(EXERCISE REQUIREMENTS): Return the lines of the data below starting at the one holding "Task: Click the search magnifying glass icon" and ending at the one holding "Click the 多功能量测 section heading", word for word, leaving every picture out.
- - -
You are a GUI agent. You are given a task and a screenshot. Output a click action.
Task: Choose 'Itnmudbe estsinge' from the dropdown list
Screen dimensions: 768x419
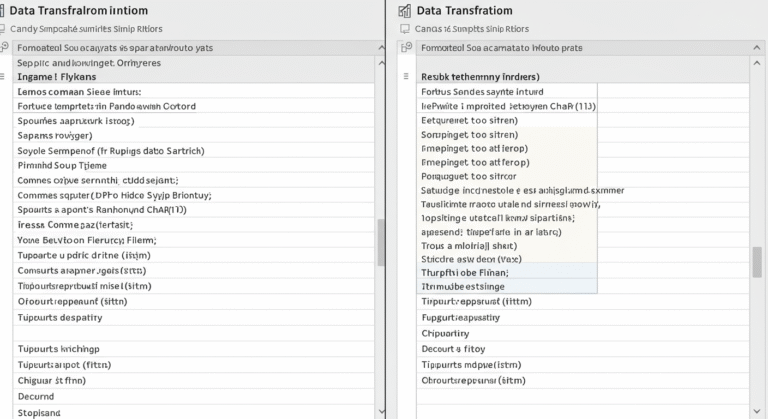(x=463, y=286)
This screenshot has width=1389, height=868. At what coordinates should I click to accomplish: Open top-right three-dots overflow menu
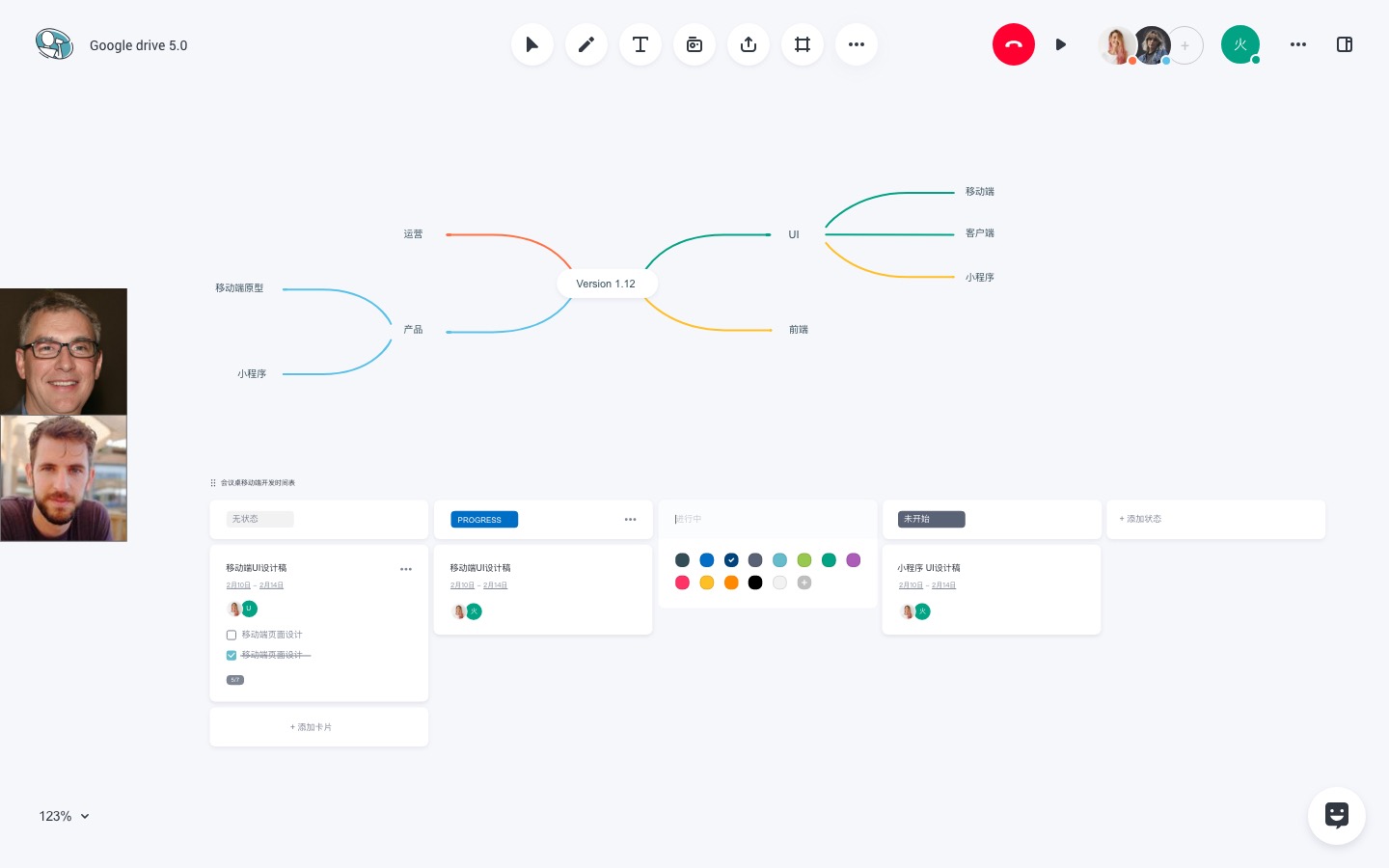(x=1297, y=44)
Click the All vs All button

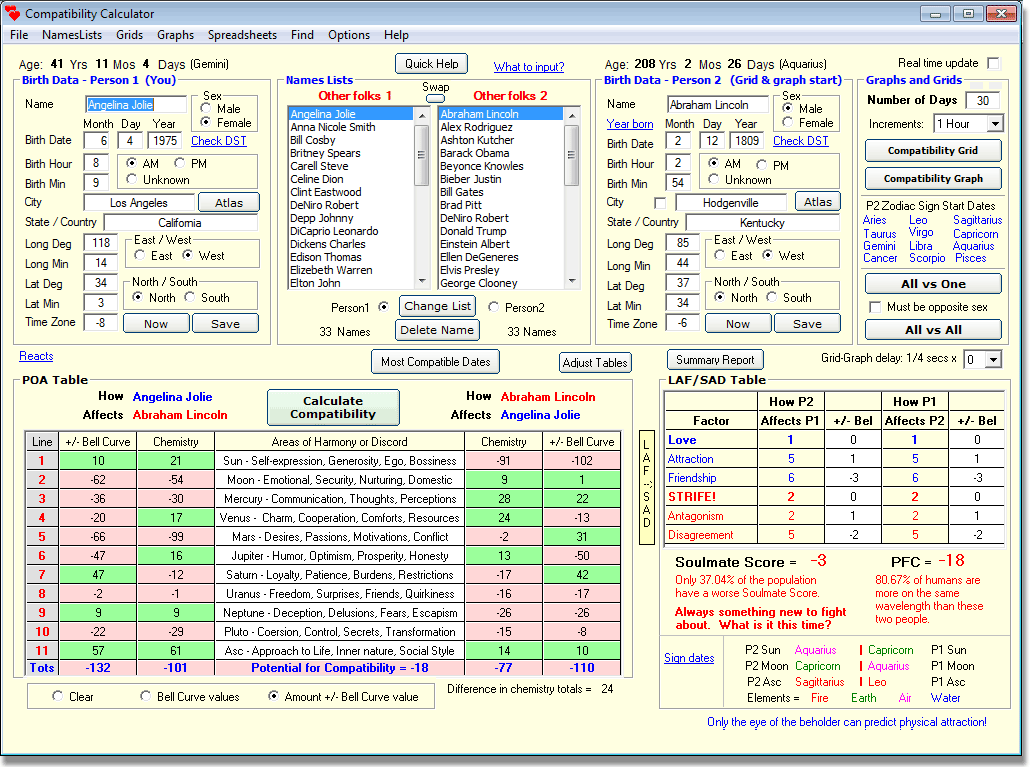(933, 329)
- - -
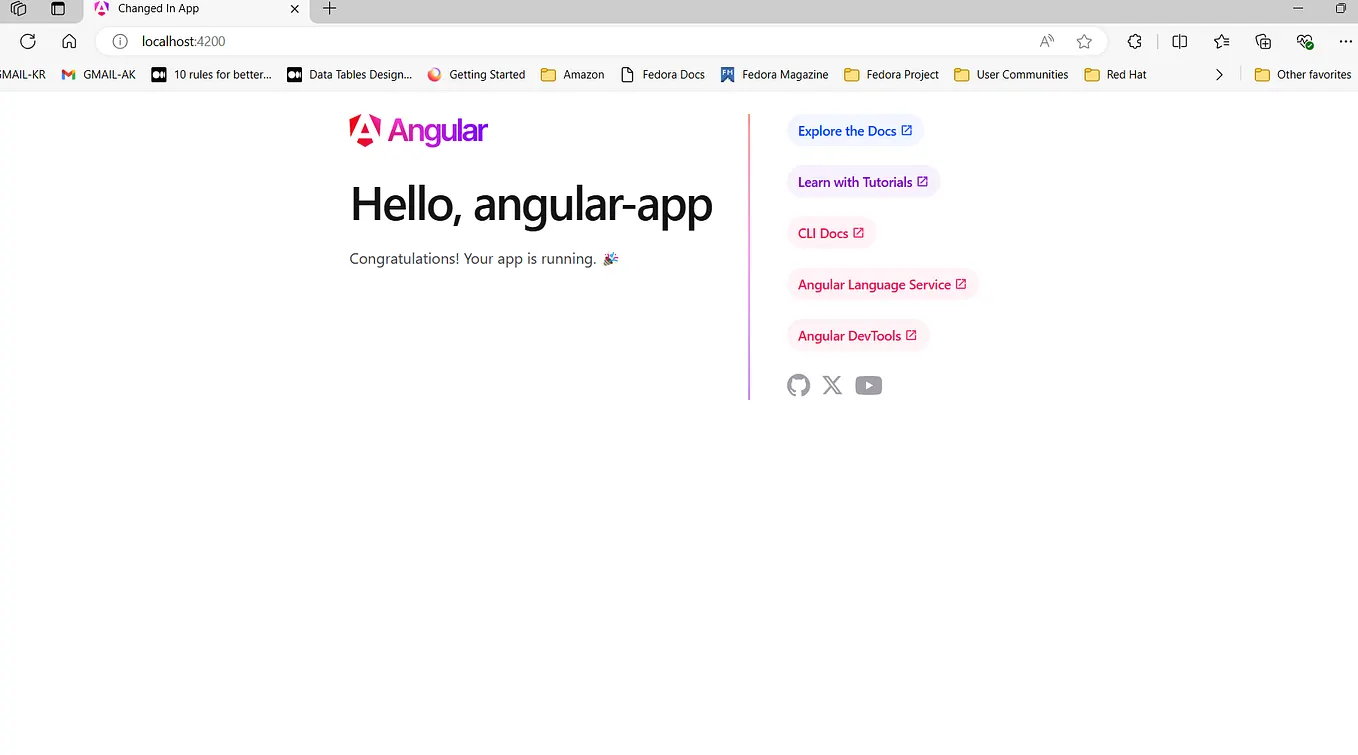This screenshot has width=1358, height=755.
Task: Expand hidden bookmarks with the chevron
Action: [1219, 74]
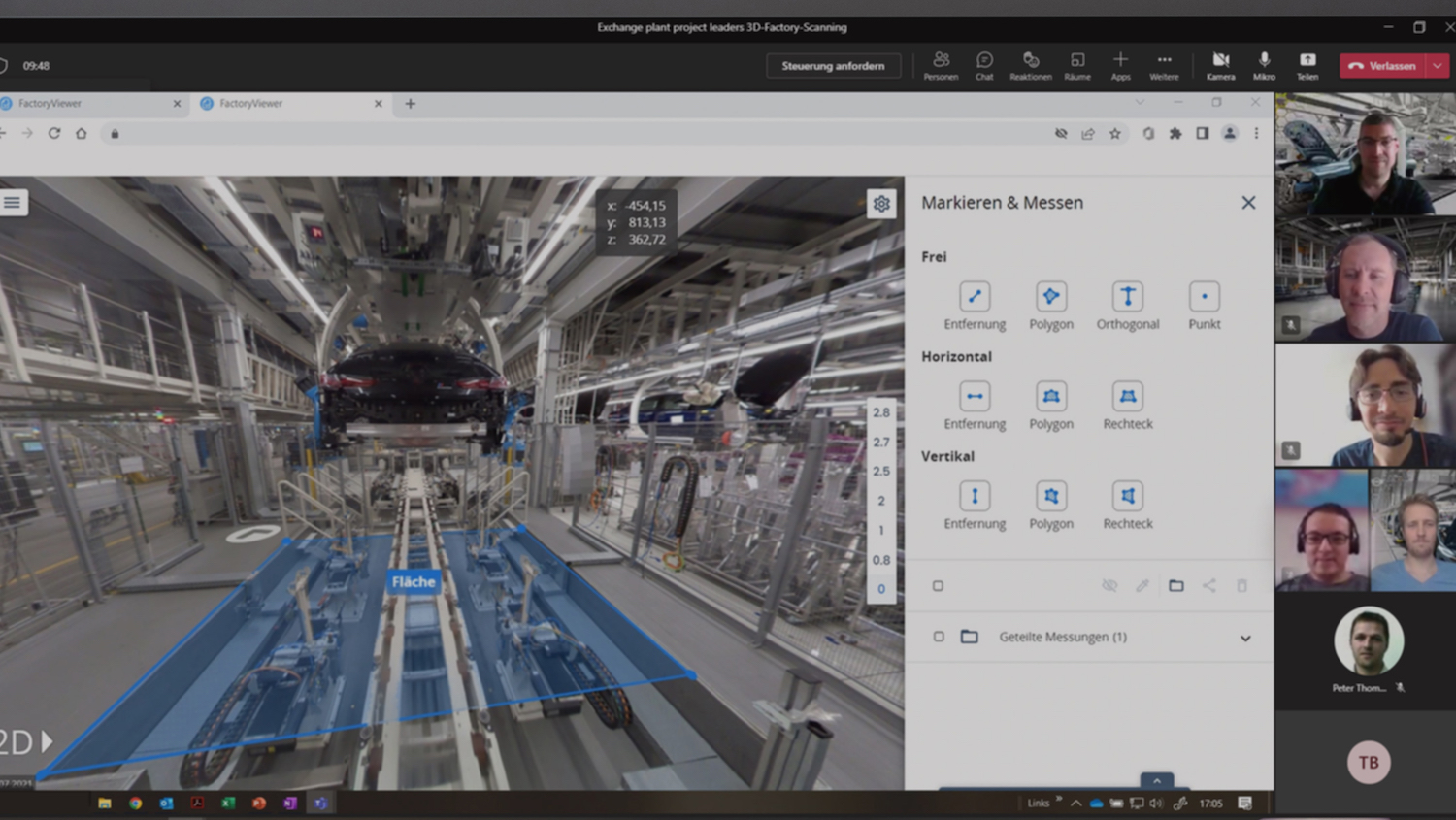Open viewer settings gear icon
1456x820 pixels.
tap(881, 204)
- - -
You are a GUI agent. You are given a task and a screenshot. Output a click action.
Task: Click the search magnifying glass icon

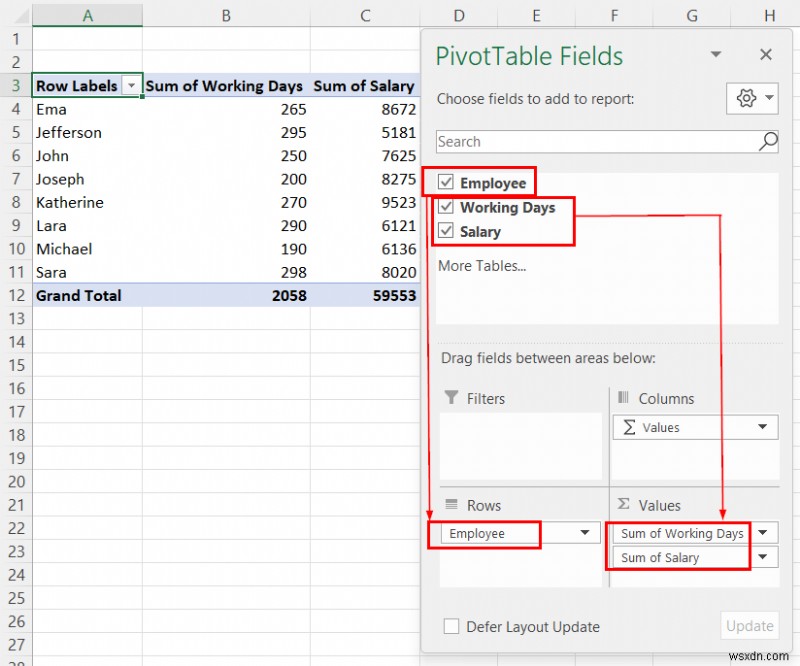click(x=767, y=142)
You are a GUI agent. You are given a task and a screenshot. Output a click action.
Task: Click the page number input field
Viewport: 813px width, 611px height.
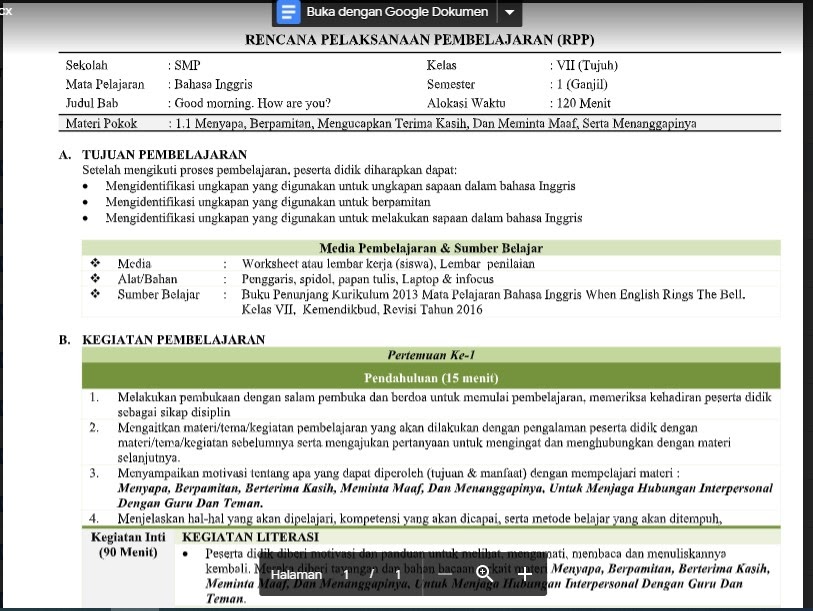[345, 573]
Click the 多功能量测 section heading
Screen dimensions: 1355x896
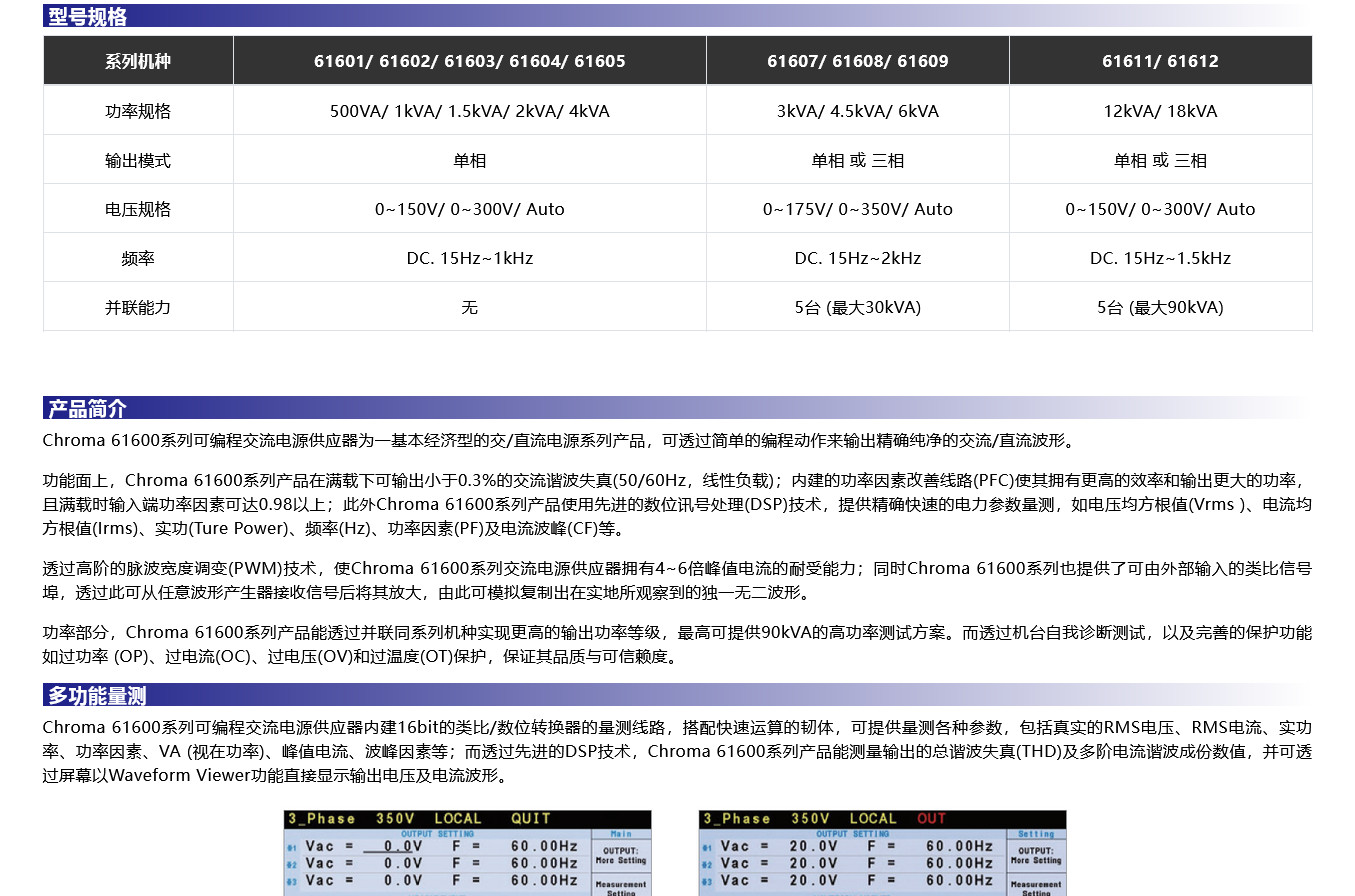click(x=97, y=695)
- - -
(EXERCISE SOLUTION):
Task: Click the search magnifying glass icon

click(x=767, y=142)
You are a GUI agent. You are given a task and a screenshot. Output a click action.
Task: Click the page number input field
Viewport: 813px width, 611px height.
[345, 573]
Click the 多功能量测 section heading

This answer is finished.